**文書の抜粋:**
_ _ _

図2】上記魚数計数システムの撮像部の撮影領域を模式的に示す説明図である。
図3】上記魚数計数システムの表示装置の表示部が表示するメイン画面を模式的に示す説明図である。
図4】上記表示部が表示するカメラ調整画面の一例を模式的に示す説明図である。
図5】上記表示部が表示するエリア設定画面の一例を模式的に示す説明図である。
図6】上記表示部が表示する操作画面の一例を模式的に示す説明図である。
図7】上記表示部が表示するファイル管理画面の一例を模式的に示す説明図である。
図8】解析の進捗状況を示す画面を模式的に示す説明図である。
図9】上記表示部が表示する結果表示画面の一例を模式的に示す説明図である。
図10】上記表示部が表示する初期設定画面の一例を模式的に示す説明図である。
図11】上記表示部が表示するメンテナンス画面の一例を模式的に示す説明図である。
【発明を実施するための形態】
【0011】
以下、本発明の例示的な実施形態について、図面を参照しながら詳細に説明する。
【0012】
〔1.魚数計数システムの構成〕
図1は、本実施形態の魚数計数システム10の概略の構成を示す説明図である。魚数計数システム10は、撮像部1と、入力部2と、表示装置3と、処理装置4と、を有する。
【0013】
(1-1.撮像部)

_ _ _

**やること:**
**A.** 上の文書の抜粋のうち、「図6】上記表示部が表示する操作画面の一例を模式的に示す説明図である。」から「と、処理装置4と、を有する。」まで（どちらも含む）を、一字も変えずに書き写してください。
**B.** 下の記録の最初の行から「Cotización tienda Online en Prestashop y」がある行まで（その行も含む）を、そのままもう一度書いてください。

**練習用の資料:**
_ _ _

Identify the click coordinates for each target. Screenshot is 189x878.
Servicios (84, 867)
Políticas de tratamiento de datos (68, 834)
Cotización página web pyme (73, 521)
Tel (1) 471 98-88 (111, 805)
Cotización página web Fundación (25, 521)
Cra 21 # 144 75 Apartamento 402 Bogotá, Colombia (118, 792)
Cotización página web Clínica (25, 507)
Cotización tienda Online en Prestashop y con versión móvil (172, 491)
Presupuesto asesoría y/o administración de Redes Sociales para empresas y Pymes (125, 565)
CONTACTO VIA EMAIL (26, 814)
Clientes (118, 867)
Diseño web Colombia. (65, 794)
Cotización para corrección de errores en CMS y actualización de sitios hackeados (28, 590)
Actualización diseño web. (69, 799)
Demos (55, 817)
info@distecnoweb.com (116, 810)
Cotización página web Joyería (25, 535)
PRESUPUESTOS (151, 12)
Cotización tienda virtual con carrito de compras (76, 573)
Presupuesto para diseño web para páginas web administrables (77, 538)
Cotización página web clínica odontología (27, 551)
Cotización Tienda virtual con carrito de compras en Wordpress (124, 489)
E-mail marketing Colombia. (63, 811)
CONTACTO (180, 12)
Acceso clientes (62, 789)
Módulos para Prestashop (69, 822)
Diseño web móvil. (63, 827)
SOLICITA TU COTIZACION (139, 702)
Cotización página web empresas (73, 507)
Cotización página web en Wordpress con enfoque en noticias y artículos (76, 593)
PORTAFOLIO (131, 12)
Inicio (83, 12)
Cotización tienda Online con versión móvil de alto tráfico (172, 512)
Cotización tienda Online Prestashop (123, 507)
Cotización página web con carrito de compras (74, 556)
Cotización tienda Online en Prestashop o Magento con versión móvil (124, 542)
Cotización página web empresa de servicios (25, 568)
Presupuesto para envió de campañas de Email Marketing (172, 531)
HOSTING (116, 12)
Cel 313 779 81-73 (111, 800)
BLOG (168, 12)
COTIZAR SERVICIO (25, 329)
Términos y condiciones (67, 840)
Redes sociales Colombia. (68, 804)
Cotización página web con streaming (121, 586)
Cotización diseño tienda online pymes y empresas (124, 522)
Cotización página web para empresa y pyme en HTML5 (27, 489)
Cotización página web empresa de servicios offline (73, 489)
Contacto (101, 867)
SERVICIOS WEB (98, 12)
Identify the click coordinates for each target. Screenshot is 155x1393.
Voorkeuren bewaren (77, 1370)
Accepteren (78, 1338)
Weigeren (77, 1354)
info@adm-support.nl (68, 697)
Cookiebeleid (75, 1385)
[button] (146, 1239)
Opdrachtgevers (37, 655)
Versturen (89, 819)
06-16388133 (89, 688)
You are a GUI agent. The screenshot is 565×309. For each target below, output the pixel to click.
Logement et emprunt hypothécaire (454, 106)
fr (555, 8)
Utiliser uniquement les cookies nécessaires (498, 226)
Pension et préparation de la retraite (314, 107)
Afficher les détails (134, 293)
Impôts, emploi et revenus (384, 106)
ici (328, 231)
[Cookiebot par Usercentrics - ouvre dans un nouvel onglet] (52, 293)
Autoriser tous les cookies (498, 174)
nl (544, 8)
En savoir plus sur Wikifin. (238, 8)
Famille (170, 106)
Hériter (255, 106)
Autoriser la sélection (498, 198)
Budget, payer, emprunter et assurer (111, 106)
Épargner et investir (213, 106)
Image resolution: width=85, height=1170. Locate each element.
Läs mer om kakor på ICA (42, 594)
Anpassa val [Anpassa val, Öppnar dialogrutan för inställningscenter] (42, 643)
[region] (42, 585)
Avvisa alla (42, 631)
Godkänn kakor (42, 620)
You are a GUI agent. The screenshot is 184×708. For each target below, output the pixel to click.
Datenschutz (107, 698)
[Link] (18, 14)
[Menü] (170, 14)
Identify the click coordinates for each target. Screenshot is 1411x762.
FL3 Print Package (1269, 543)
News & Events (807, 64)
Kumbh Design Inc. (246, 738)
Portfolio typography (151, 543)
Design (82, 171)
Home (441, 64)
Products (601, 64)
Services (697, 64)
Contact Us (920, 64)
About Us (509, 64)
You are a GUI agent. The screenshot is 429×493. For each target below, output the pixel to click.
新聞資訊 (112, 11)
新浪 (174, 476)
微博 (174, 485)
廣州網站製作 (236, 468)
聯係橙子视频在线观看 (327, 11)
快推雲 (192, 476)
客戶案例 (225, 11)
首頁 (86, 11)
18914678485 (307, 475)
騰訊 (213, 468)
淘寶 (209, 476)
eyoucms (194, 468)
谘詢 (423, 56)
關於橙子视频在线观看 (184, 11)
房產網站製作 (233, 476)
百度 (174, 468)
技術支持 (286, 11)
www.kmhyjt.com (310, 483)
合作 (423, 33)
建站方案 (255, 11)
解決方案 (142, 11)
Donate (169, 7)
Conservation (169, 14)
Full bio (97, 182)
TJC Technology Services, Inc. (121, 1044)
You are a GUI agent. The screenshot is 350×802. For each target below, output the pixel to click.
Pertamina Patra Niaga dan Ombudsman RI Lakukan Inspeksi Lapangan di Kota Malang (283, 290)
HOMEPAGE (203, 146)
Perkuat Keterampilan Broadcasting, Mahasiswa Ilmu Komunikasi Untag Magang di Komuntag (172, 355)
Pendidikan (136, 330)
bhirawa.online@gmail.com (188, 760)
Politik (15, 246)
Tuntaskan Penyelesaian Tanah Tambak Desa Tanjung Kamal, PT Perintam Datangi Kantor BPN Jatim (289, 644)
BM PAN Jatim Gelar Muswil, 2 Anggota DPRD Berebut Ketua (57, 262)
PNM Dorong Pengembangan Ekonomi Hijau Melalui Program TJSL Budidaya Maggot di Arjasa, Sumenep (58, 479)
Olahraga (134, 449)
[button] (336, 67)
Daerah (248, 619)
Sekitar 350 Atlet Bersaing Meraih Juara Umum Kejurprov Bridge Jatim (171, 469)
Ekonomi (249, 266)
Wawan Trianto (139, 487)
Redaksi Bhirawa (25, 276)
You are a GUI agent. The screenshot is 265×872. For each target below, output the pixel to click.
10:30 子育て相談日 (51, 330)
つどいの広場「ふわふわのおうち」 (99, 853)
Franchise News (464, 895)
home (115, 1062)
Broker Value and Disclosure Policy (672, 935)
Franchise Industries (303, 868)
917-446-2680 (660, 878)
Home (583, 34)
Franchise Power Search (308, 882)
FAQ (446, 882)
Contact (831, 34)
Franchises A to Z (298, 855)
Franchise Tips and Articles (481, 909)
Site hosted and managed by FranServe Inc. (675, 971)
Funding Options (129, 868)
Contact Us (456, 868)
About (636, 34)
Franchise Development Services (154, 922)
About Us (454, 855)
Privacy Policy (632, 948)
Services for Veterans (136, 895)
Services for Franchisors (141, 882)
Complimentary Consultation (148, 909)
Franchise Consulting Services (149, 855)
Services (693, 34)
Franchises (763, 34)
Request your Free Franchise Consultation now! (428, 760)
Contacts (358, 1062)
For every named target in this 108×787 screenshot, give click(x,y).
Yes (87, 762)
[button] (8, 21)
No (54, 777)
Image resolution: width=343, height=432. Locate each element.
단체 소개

_ _ _

**作業の結果:**
**A.**
図6】上記表示部が表示する操作画面の一例を模式的に示す説明図である。
図7】上記表示部が表示するファイル管理画面の一例を模式的に示す説明図である。
図8】解析の進捗状況を示す画面を模式的に示す説明図である。
図9】上記表示部が表示する結果表示画面の一例を模式的に示す説明図である。
図10】上記表示部が表示する初期設定画面の一例を模式的に示す説明図である。
図11】上記表示部が表示するメンテナンス画面の一例を模式的に示す説明図である。
【発明を実施するための形態】
【0011】
以下、本発明の例示的な実施形態について、図面を参照しながら詳細に説明する。
【0012】
〔1.魚数計数システムの構成〕
図1は、本実施形態の魚数計数システム10の概略の構成を示す説明図である。魚数計数システム10は、撮像部1と、入力部2と、表示装置3と、処理装置4と、を有する。

**B.**
Identify the click coordinates for each target. Screenshot is 189x878.
Servicios (84, 867)
Políticas de tratamiento de datos (68, 834)
Cotización página web pyme (73, 521)
Tel (1) 471 98-88 (111, 805)
Cotización página web Fundación (25, 521)
Cra 21 # 144 75 Apartamento 402 Bogotá, Colombia (118, 792)
Cotización página web Clínica (25, 507)
Cotización tienda Online en Prestashop y con versión móvil (172, 491)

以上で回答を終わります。